ASSIGNED TASK: What you should end up with is an exact copy of the lines from the one holding "Screen dimensions: 370x225" through the last line of the entries below, both included, and nothing else; leave every picture out.

SOURCE DATA:
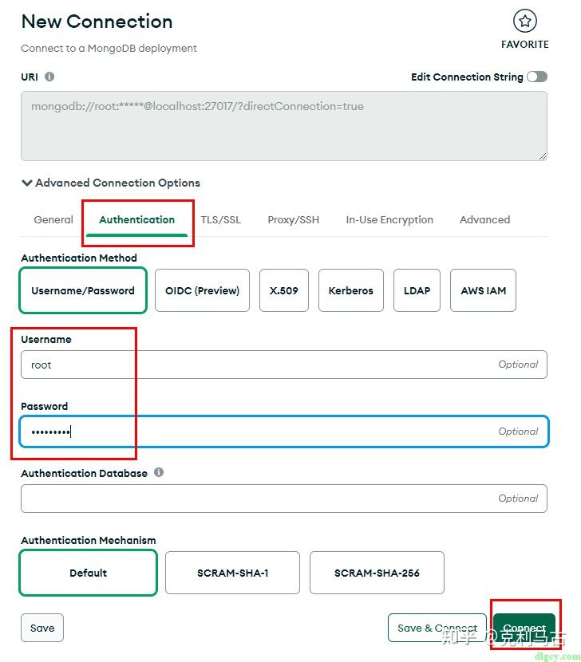The image size is (581, 662).
Task: Open the Advanced tab
Action: (484, 219)
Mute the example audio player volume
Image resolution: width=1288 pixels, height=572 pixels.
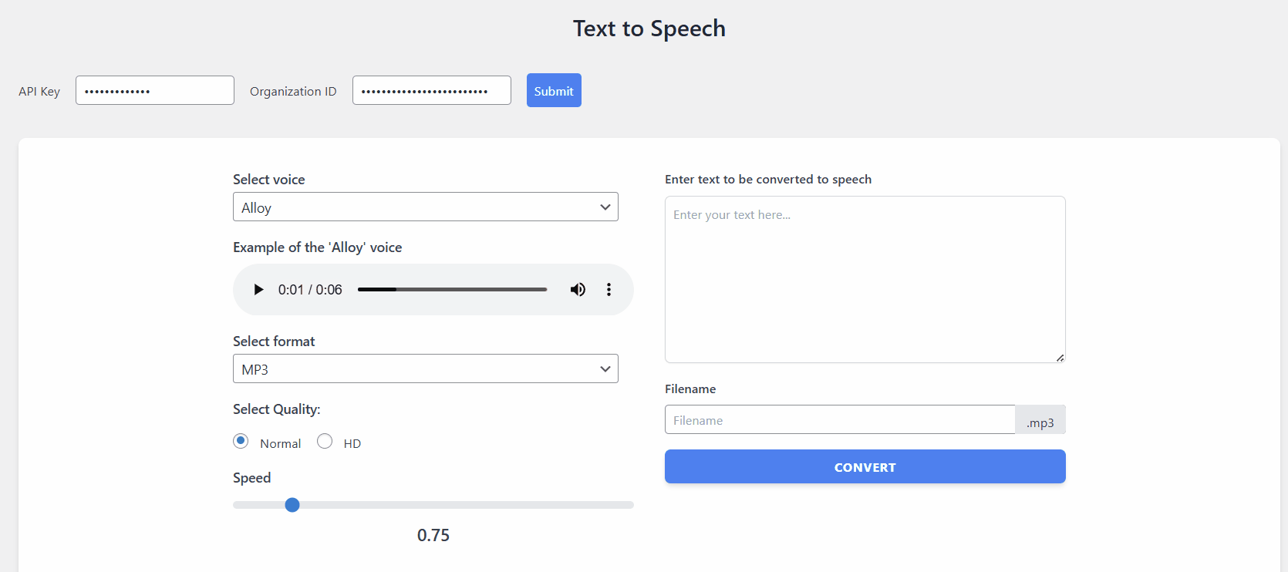click(x=577, y=289)
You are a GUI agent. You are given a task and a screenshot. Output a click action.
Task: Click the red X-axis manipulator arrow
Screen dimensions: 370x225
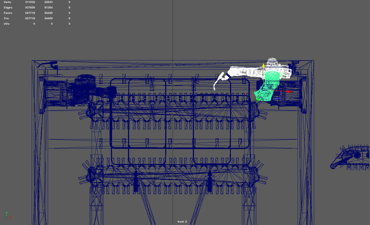click(x=289, y=92)
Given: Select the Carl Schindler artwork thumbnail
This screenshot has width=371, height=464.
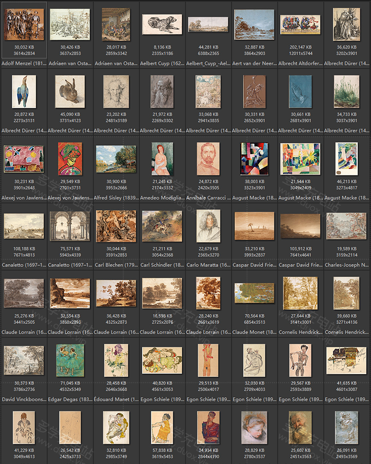Looking at the screenshot, I should coord(162,226).
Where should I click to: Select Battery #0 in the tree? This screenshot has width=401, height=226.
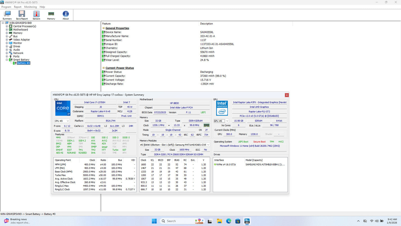click(24, 63)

SOLUTION FOR THIS EXERCISE:
Screen dimensions: 370x225
click(x=289, y=92)
Given: Select the Carl Schindler artwork thumbnail
This screenshot has width=371, height=464.
Looking at the screenshot, I should coord(162,226).
Where should I click to: Select Battery #0 in the tree? This screenshot has width=401, height=226.
click(24, 63)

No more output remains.